La neurosis, el perfeccionismo, el miedo a la vida y el juego del cazador y la caza.
Modisto enmadrado (la madre muerta) y hermanado (la hermana viva) hasta el delirio se refugia del mundo a través del trabajo.
Solo necesita una modelo/musa/amante/criada/madre/enfermera/matrona/dominatrix/víctima para soportar una vida que a duras penas aguanta, amurallado tras infinitas puertas, histerias y férreo control.
El deseo de orden frente al caos vulgar del mundo. El afán de belleza contra la agresiva fealdad de la vida. El silencio, la buena educación (casi siempre), las buenas formas, la buena vida y la apariencia de seguridad esconden a un niño pequeño, castrado (se supone que por su mamá y, también, su hermana), asustado, débil, temeroso, incapaz de hacer frente a los hechos de manera natural, sana o flexible.
Por otro lado, es una reflexión sobre el precio que hay que pagar para lograr desarrollar un oficio con verdadera pasión y excelencia, la vida misma, todas las fuerzas vitales sacrificadas en el altar del arte textil, de los grandes vestidos.
Película compleja, sutil, elevada, llena de capas, insinuaciones y vericuetos. Con dos líneas paralelas y recurrentes que a veces (muchas) se cruzan, la miniatura psicológica llena de matices y minucias, y la gran creación de hermosos vestidos, es decir, la intimidad y el trabajo alimentándose continua y mutuamente.

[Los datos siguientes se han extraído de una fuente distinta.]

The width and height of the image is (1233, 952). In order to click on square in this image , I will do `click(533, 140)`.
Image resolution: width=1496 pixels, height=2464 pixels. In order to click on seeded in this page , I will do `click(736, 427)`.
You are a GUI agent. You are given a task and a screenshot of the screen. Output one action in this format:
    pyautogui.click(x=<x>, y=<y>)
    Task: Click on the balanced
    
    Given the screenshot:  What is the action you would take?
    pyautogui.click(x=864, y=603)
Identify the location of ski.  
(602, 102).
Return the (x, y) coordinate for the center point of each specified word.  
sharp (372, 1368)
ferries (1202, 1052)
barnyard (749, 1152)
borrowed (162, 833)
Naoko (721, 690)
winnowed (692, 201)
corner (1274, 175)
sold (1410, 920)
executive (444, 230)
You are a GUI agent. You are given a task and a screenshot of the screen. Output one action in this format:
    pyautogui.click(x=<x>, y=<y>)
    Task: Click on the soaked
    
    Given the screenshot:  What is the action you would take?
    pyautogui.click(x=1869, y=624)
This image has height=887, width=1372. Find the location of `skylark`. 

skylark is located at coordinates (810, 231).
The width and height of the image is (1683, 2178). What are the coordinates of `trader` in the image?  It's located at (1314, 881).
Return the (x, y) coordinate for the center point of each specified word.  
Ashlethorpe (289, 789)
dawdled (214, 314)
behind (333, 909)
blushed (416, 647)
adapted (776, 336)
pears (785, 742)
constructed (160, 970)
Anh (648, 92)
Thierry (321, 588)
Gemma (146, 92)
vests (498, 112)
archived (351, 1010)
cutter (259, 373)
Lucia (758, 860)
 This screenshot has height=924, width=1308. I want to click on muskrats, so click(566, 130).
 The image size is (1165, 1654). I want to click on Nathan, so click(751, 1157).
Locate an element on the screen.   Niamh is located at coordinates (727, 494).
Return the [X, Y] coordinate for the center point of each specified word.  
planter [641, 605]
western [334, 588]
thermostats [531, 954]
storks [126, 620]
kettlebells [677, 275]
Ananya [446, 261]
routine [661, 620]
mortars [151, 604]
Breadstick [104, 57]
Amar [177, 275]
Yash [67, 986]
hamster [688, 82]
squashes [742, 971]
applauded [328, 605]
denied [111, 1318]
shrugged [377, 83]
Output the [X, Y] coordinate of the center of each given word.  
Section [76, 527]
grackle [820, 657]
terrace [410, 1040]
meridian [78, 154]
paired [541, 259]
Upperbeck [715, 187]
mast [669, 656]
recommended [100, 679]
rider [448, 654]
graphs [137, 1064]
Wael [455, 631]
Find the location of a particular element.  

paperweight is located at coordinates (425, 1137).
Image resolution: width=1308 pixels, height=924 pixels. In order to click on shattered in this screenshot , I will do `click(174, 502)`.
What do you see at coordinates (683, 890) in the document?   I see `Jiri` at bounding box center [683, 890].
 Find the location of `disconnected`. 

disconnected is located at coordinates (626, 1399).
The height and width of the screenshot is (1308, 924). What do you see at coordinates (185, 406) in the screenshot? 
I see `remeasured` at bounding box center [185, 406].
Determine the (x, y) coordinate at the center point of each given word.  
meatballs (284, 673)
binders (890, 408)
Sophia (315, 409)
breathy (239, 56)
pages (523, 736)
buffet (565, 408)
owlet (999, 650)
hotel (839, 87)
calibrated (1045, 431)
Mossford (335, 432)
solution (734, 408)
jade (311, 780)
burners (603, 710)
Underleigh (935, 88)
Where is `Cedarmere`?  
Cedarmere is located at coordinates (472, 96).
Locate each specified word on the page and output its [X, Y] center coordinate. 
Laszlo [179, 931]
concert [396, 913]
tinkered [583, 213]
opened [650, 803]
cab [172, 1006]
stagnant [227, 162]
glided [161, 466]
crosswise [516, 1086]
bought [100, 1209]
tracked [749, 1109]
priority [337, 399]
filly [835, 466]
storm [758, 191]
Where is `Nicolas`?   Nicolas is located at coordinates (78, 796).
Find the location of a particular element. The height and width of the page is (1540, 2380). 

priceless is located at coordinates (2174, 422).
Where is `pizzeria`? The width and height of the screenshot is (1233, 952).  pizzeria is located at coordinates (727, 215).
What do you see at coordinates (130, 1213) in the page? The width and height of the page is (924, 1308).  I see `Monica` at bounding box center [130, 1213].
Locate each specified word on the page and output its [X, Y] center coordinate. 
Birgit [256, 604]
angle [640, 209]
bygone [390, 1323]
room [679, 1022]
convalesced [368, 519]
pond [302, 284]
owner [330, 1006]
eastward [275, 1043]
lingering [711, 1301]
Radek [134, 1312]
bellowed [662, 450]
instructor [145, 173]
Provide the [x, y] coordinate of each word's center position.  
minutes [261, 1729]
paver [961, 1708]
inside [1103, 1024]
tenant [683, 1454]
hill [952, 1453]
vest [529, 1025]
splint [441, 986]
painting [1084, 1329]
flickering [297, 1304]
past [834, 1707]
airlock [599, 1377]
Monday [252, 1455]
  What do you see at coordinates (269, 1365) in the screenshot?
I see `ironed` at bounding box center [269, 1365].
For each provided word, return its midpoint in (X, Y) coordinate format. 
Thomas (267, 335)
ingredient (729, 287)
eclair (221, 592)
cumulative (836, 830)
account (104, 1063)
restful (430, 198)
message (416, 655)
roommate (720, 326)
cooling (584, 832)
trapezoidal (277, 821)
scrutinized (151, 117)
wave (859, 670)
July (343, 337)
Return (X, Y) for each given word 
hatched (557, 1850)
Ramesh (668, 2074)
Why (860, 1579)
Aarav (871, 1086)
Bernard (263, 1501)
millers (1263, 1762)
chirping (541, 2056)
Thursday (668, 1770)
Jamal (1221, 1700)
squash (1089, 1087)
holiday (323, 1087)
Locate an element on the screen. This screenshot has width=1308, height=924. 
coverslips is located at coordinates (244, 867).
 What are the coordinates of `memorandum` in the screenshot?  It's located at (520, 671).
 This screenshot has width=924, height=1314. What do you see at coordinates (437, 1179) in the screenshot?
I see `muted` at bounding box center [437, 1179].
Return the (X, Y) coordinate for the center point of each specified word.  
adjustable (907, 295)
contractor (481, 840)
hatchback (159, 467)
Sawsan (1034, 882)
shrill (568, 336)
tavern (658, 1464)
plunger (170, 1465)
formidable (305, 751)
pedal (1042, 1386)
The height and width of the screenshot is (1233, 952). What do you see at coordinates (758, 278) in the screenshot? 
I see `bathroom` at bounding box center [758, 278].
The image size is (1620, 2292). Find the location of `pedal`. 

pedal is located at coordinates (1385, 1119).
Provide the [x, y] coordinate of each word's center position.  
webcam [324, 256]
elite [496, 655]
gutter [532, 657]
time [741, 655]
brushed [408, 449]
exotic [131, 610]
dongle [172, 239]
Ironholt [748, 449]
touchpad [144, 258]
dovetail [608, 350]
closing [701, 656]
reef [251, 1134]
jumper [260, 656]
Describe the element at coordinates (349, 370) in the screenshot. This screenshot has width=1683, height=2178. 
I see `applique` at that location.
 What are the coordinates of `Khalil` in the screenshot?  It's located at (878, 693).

Es una gran sinfonía, musicalmente deslumbrante (banda sonora original y piezas clásicas y románticas en feliz comunión) y fotográficamente impecable, una delicada ópera llena de temas y detalles, de forma y fondo entrecruzados y enlazados, de voces, solistas y coro, de melodías, crescendos, clímax y reposos.
Un cine gozoso, culto, elegante, cuidado. Una calidez esmerada y educada que contrasta con el clima actual de sonrojante monserga ideológica y enorme zafiedad estética.
Quizás su peligro radique en la tentación de caer en la autocomplacencia formal, que esta se coma la historia y que los personajes desaparezcan aplastados bajo el peso de tan bello despliegue de alardes técnicos y barrocos.
A veces eso pareciera. Pero no llega a tanto. No malogra la obra.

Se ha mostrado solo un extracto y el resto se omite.